Perche’ tutto cio’ sarebbe una buona cosa per Obama? E’ facile capirlo. Proviamo a immaginare il casino che sarebbe successo se Al Qaeda avesse mandato le sue felicitazioni, promettendo di lavorare al fianco del nuovo Presidente…

Obama come Berlusconi

…dice Ricky Filosa su Italia Chiama Italia. E non ha tutti i torti.
Come dimostra questo articolo da Forbes sulla mania di appiccicarsi “Hussein” come secondo nome, imitando appunto Barack H Obama, questi, come Berlusconi, ispira una tribu’ di seguaci, al di la’ delle vecchie idee di “partito”.
E’ un trend cominciato non saprei se con Silvio nel 1993 o con De Gaulle ai tempi della fondazione della V Repubblica francese.
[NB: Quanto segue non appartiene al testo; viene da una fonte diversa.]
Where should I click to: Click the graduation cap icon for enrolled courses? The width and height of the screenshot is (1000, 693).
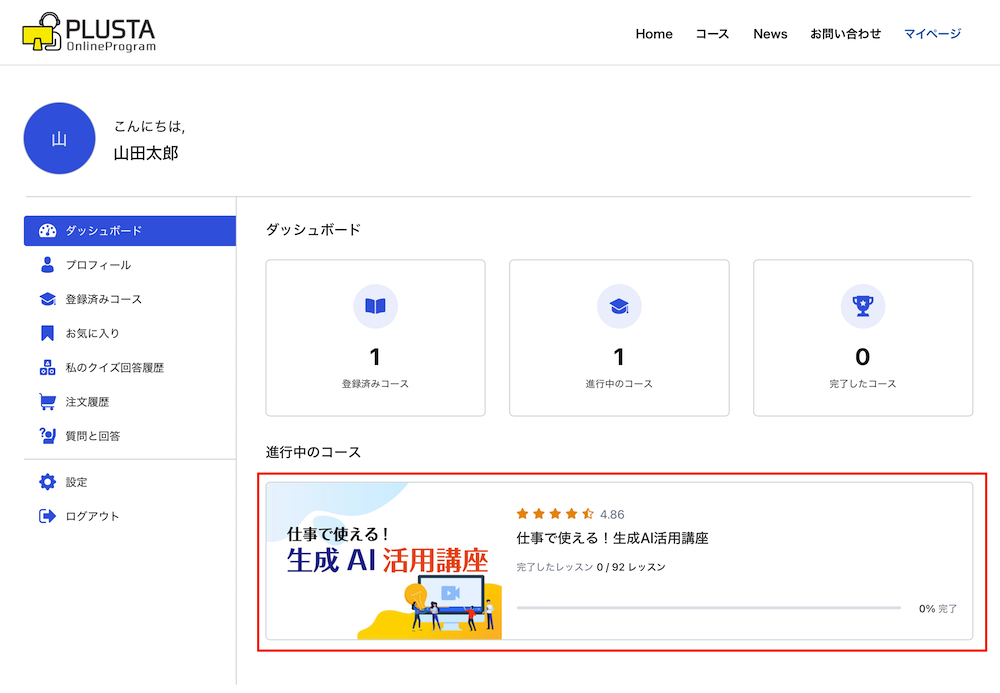[47, 299]
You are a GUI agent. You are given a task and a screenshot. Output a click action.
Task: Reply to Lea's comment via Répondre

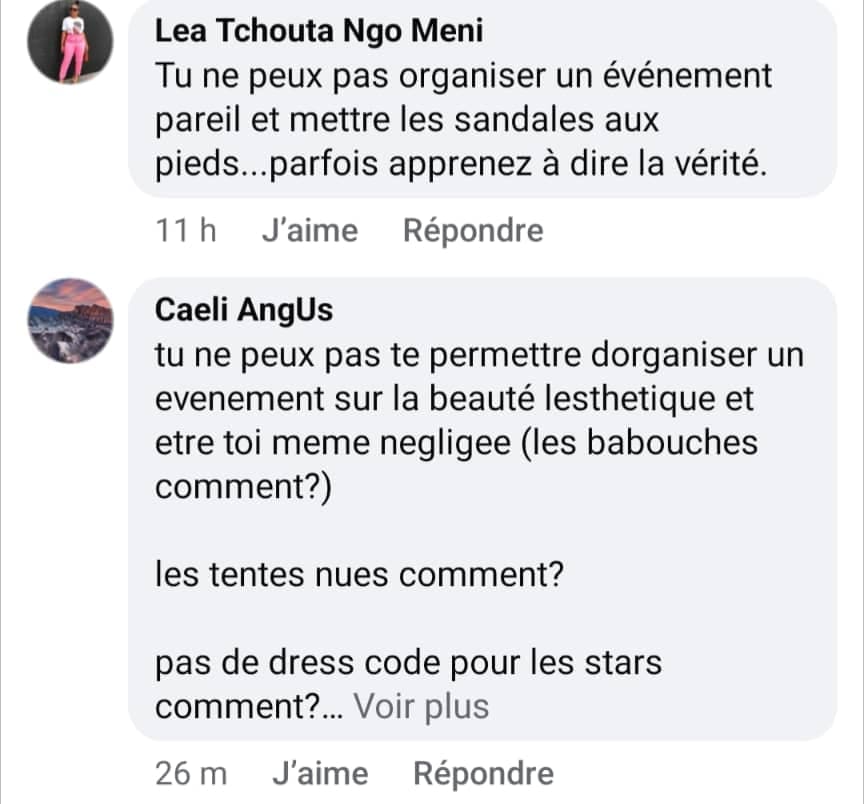[x=473, y=231]
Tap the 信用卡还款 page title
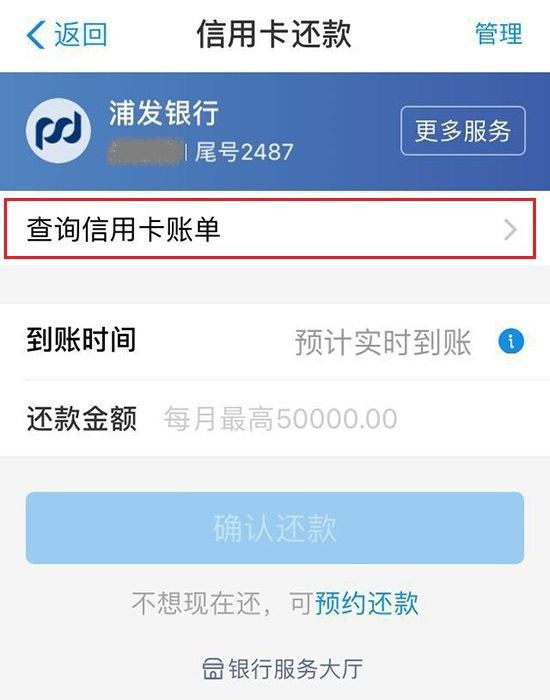This screenshot has width=550, height=700. point(274,34)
Chissa’ se qualche sociologo c’ha gia’ ragionato sopra.

Dopo Obama, L’Ultima Sfida All’Integrazione Razziale In America

Dopo Obama, perche’ non provare a descrivere quella che sara’ l’ultima sfida all’integrazione razziale (e non solo) in America?

Immaginiamoci allora le elezioni presidenziali del 2016, e come Candidato alla Presidenza una donna, con antenati ex-schiavi da parte di padre e ebrei da parte di madre.

E convertita all’islamismo.

E come suo vice un’altra donna, in sedia a rotelle.

Mezza Native American e mezza messicana.

Con la quale e’ fidanzata.

E con la quale ha un figlio ottenuto con inseminazione artificiale. E il cui padre e’ Asian-American.

Immaginiamo infine che tale Candidata alla Presidenza rappresenti il Partito Repubblicano.

Oltre, la mia immaginazione non riesce ad andare 8-)
ps Dopo che Emiliano Errico ha letto il mio testo qui riportato durante la puntata di “Jefferson Ming” del 5 Novembre su Radio24, il conduttore Stefano Pistolini ha commentato riferendosi a un futuro molto piu’ probabile, per le Elezioni Presidenziali americane del 2016: Bobby Jindal, classe 1971, Governatore della Louisiana per i Repubblicani e figlio di due immigranti indiani del Punjab.